Retencja danych – przepisy wykonawcze.

Ustawa nakazująca operatorom przechowywanie danych o połączeniach istnieje od dawna, ale do tej pory dostawcy internetu robili, co mogli/chcieli, bo przepisów wykonawczych nie było. Wszystko wskazuje na to, że niebawem się to zmieni, bo Minister Infrastruktury przygotowuje rozporządzenie w tej sprawie. I nie wygląda ono różowo, szczególnie dla mniejszych ISP, opierających się o sieci ethernetowe, a ich także – obok dostawców telefonii i poczty elektronicznej – dotyczy.

Projekt rozporządzenia Ministra Infrastruktury w sprawie szczegółowego wykazu danych oraz rodzajów operatorów publicznej sieci telekomunikacyjnej lub dostawców publicznie dostępnych usług telekomunikacyjnych obowiązanych do ich zatrzymania i przechowywania, o którym piszę, można przeczytać w całości na stronach Ministerstwa Infrastruktury, podobnie jak dołączone do niego uzasadnienie. Gorąco polecam lekturę obu tych pism przed czytaniem reszty wpisu, a na pewno przed komentowaniem.

Pisać będę z punktu widzenia najbliższego mi, czyli dostawcy internetu i tylko na temat dostarczania usługi internetowej. Pocztę elektroniczną i telefony całkowicie pomijam, choć zdanie administratorów – szczególnie serwerów pocztowych – także mnie interesuje i zapraszam do komentowania.

Przede wszystkim wygląda, że ustawodawca albo zapomniał o istnieniu i zasadach działania sieci opartych o ethernet, albo w ogóle nie zdaje sobie sprawy, w jaki sposób one działają. Ruch w obrębie sieci rozgłoszeniowej w takiej sieci zamykać się może w obrębie jednego przełącznika. Switche są różne, ale nawet te zarządzalne rzadko kiedy oferują wsparcie dla logowania czegokolwiek wymaganego w ustawie. O logowaniu połączeń między użytkownikami dostawcy korzystający ze switchy niezarządzalnych mogą całkiem zapomnieć. Oczywiście, można podzielić sieć na mniejsze (dla każdego użytkownika osobna sieć), ale w ten sposób po pierwsze bardziej obciąża się router, po drugie traci się największą zaletę takiej sieci, jaką jest decentralizacja ruchu lokalnego.

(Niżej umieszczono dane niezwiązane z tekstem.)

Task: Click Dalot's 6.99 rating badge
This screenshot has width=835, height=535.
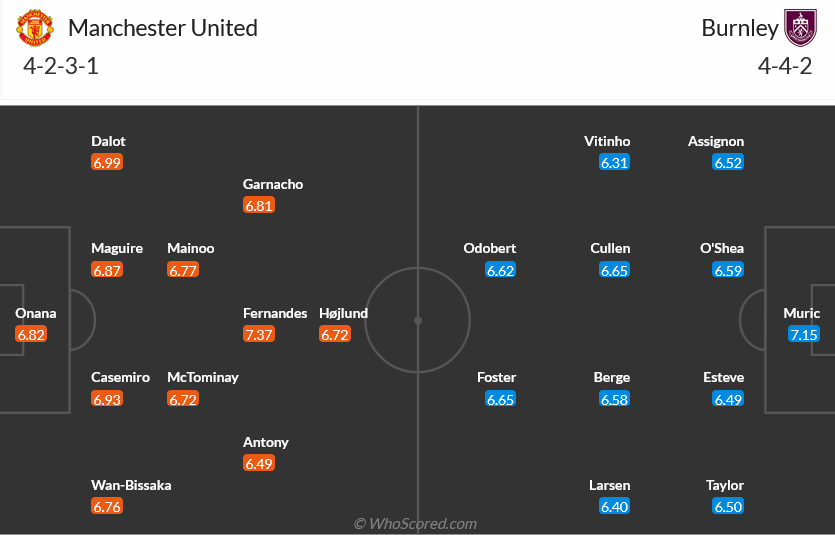Action: click(x=107, y=162)
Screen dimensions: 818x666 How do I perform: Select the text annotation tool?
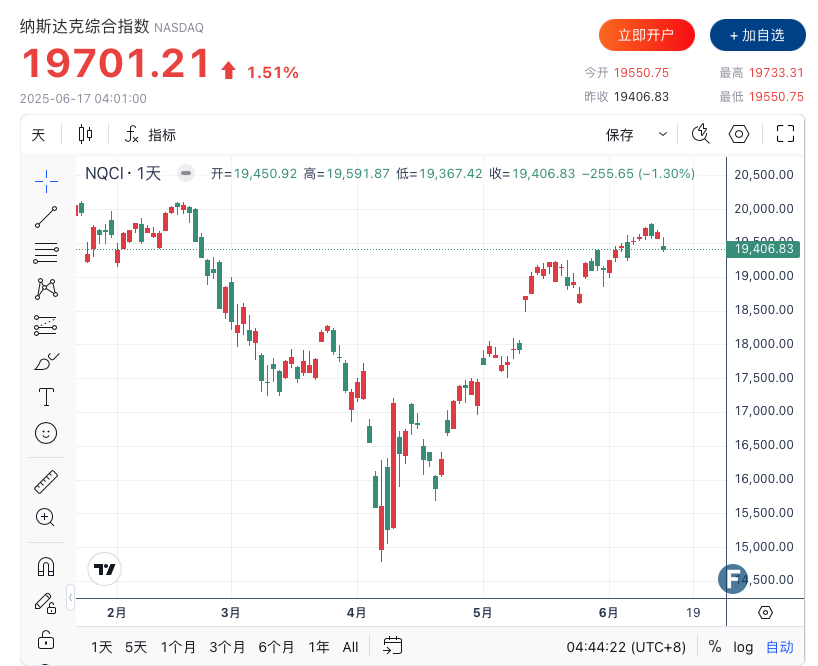click(x=46, y=397)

W rozporządzeniu brakuje definicji połączenia. O ile w przypadku telefonii sprawa jest dość oczywista i można ją traktować „na chłopski rozum’, o tyle w przypadku Internetu nie jest tak prosto, szczególnie, że istnieją protokoły bezpołączeniowe. Czy każdy pojedynczy wysłany pakiet traktować wówczas jako połączenie? Co traktować jako rozpoczęcie połączenia? Co jako zakończenie połączenia? W której warstwie modelu OSI należy badać połączenie?

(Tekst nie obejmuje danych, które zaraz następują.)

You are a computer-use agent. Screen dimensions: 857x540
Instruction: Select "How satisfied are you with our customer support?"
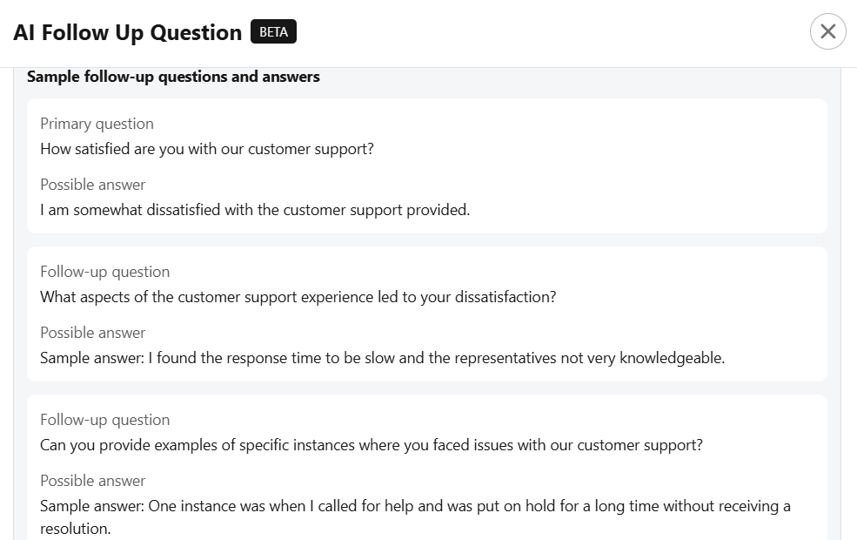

Zauważyć należy, że rozporządzenie wprowadzać ma obowiązek logowania portów. W uzasadnieniu można przeczytać, że dotychczasowa praktyka wskazuje, że obecnie w większości przypadków operatorzy posiadają te dane i nie są one specjalnie generowane w celu retencji ale nie wierzę, że mowa w tym przypadku o portach. O ile większość mi znanych małych ISP jest w stanie określić IP użytkownika i ew. aktywność o zadanej porze, o tyle z portami sprawa ma się zupełnie inaczej (faktem jest, że służby praktycznie nigdy o to nie pytają).

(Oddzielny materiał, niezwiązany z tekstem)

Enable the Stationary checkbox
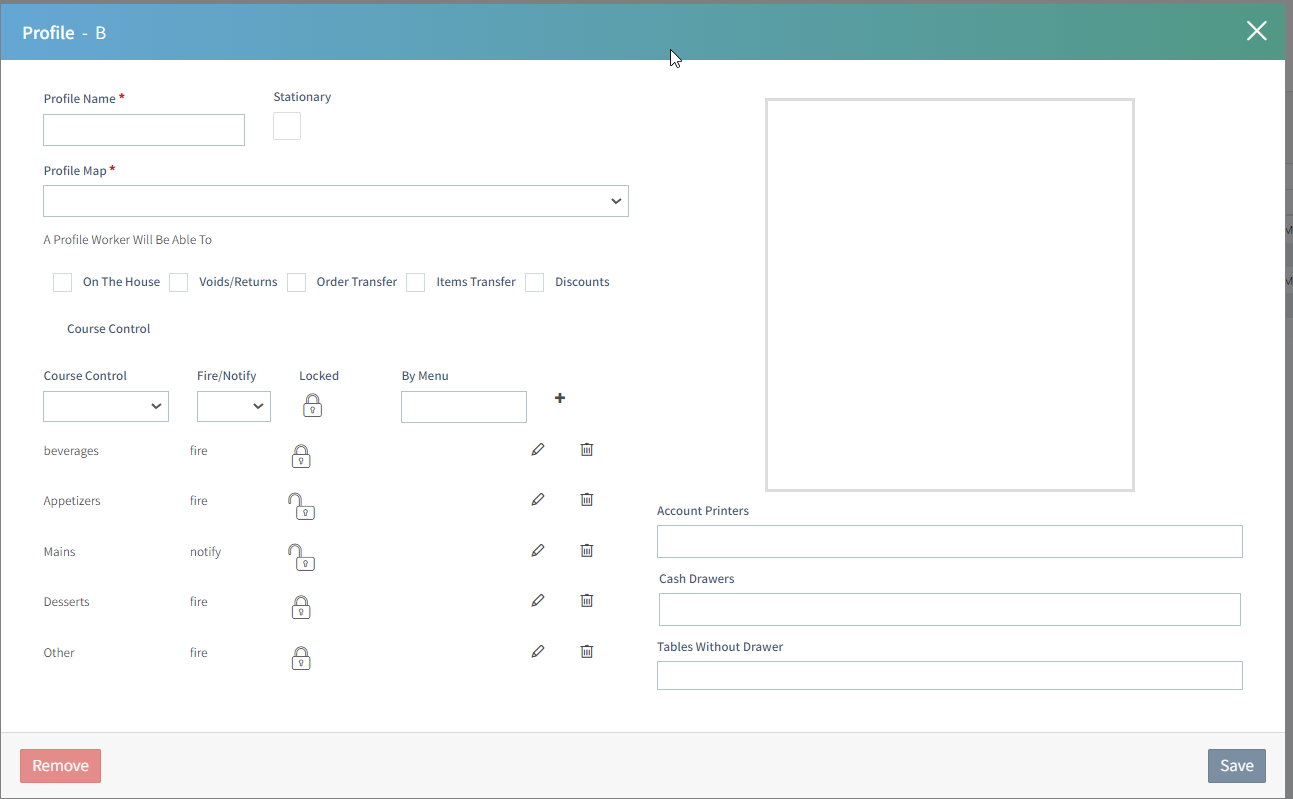1293x799 pixels. pos(287,126)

Błędem jest też zapis, że port sieciowy określa rodzaj usługi komunikacyjnej w sieci teleinformatycznej. Istnieją oczywiście pewne zalecenia i standardy, ale port ani nie definiuje usługi, ani usługa nie definiuje portu. Nie ma żadnego problemu w wykorzystaniu nietypowego portu dla danej usługi, co więcej, stosunkowo często jest to stosowane (choćby jako redukcja zagrożenia ze strony skanerów szukających podatności w danych usługach).

Ciekawe jest też wymaganie określenia momentu nawiązania połączenia i rozłączenia z Internetem, także w przypadku adresacji statycznej. Oczywiście definicji Internetu brakuje… Co w przypadku popularnego wśród mniejszych operatorów DHCP, gdzie rozpoczęcie owszem, łatwo określić, ale koniec już nie bardzo…

Ostatnia niefortunna rzecz to – moim zdaniem – termin, od kiedy rozporządzenie miałoby zacząć obowiązywać. Planowaną datą jest bowiem 1 stycznia 2010 r., co praktycznie nie daje mniejszym operatorom możliwości dostosowania się do niego, także po doprecyzowaniu ww. nieścisłości.

Szczerze mówiąc, ciekaw jestem opinii, szczególnie administratorów mniejszych, opartych o ethernet sieci, na temat tego projetku. Chętnie też poznam uwagi na temat ew. błędów w mojej interpretacji ww. rozporządzenia.